It’s rare that a week passes without some mention of the latest discovery related to genes and DNA; credited as being the blueprint of life, there’s an oft-forgotten component to that analogy though, it takes a lot to go from blueprint to building, and the same is true on a cellular scale.
DNA is hidden away from the rest of a cell, isolated within the nucleus from the molecular building sites known as the endoplasmic reticulum. It’s the related molecule, RNA that carries the genetic instructions to those building sites.
We share somewhere between 93 and 98% of our genetic blueprint with chimpanzees, and 50% of our instructions are the same as those found within the banana – to a great extent it’s how, where and when those instructions are acted upon that accounts for our physical differences.
One such route for the “expression” of our blueprint to be modified could be by intercepting and adding tags to the instructions on their way to the building sites, and it seems that our cells may be doing exactly that – adding a tag composed of carbon and hydrogen known as a methyl-group, like the asterisk that plagues legal documents, but with the small print currently a mystery.
Of course, given the ability of these tags to influence where or when the instructions are read, it starts to make sense how they could impact diseases such as Alzheimer’s or obesity – even if the instructions themselves are still correct. Try putting doors on a building you’re yet to set the foundations for, or wallpaper across your doorways and you’re going to have a problem. That might be a tidy analogy – but the truth is that no one quite knows what these tags do. This potentially massive new layer of genetic control is almost entirely new science – and that’s exhilarating.
Excitingly more evidence is emerging from the laboratorial trenches showing this level of control over our blueprints is heavily exploited by our bodies. These tags have been known of for nearly four decades, they can be seen when RNA extracted from an organism is combined with a radioactive isotope. Using a chromatography method the individual molecular letters of RNA, A G C and U can be seen, along with any tags attached to them working in much the same way as some inks separate out into their constituent pigments when you let water soak through them on paper. Research into these tags has accelerated in recent years due to a greater understanding and newly developed methods, allowing for a more accurate copy of nature in the synthetic production of RNA to be tested against various proteins, or for their interaction within living cells.

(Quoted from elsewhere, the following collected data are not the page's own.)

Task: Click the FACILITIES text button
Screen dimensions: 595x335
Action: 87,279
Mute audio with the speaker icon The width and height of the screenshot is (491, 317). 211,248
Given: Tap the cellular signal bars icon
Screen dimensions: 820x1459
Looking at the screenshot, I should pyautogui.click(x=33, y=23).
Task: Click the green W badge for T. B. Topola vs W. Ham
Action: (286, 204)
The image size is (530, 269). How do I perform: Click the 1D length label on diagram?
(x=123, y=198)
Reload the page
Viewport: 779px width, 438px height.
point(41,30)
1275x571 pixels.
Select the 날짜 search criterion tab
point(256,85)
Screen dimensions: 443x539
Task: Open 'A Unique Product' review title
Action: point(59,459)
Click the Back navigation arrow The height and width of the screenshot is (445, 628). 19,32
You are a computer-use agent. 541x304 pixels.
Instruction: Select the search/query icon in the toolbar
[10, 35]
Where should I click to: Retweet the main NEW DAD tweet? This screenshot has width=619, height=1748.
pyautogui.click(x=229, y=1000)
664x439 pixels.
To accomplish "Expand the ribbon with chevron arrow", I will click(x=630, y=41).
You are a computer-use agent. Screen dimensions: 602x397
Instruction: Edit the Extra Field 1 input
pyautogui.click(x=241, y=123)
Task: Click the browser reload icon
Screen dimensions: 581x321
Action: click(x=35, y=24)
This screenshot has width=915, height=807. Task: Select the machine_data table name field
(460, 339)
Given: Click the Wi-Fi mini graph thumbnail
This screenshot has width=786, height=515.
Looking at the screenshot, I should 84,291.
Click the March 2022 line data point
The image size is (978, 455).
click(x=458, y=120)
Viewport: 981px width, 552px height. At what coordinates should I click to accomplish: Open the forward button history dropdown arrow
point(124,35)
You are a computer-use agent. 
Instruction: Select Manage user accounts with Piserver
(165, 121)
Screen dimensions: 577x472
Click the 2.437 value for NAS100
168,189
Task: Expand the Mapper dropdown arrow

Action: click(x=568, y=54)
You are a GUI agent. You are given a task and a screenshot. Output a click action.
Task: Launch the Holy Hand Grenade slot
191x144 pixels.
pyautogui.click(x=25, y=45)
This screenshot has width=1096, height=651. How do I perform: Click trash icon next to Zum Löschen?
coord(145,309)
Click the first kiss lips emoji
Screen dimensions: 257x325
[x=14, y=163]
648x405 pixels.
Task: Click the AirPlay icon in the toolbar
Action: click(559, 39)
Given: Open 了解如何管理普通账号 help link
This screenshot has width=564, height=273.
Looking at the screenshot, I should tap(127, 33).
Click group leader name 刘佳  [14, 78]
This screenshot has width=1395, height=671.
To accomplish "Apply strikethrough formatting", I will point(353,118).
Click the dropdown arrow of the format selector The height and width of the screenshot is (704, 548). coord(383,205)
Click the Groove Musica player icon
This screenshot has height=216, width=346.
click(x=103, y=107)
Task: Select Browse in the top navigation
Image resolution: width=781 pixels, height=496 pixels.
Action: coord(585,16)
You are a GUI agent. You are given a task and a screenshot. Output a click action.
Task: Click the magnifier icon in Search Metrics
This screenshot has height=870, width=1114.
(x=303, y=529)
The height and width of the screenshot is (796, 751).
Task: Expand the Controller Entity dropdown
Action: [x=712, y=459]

Slowly, but surely, we are translating the molecular small print plastered throughout our genetic instructions.
This has led to the discovery of several important proteins responsible for the addition or removal of the molecular tags. Such discoveries include a gene heavily associated with obesity, FTO, which has recently been found to act as a so called de-methylase – removing the tags from the instructions en-route to the cellular building sites. This is big news, it adds support to the idea that a change in one gene can affect how and when other genes are used by the cell. Beyond genes turning off or on like some of the traditional models and text books like to believe, it seems that genes can be “on”, and yet exist in a cellular purgatory until the proteins they code for are needed by the cell.
Of course that is a single protein, there are others that appear to have a similar function to FTO and there are numerous proteins that interact with the instructions as they travel through the cell before they are read and built, translated, into the proteins which make up our molecular structure and machinery. These RNA-interacting proteins can redirect messages, hold them aside, or ensure that their contents are destroyed or reused. Messages can be chopped and changed after they’ve been copied from the blueprints – it is easy to imagine molecular tags on the RNA influencing some of these processes.
This is the frustrating and exhilarating nature of so called blue sky science, it appears we can chip away at nature’s intricacies to uncover enticing hints of important stories not just for the sake of science but even infringing on some big medical targets – obesity, Alzheimer’s and cancer. However, with any commercial, medical or industrial application still a spec on the horizon it can be difficult persuading the research councils to fund such topics to the extent that would allow them to flourish. If we continue to deny our researchers the freedom to follow new and exciting science down the rabbit hole, that intellectual crime may just rob us of the next big discovery.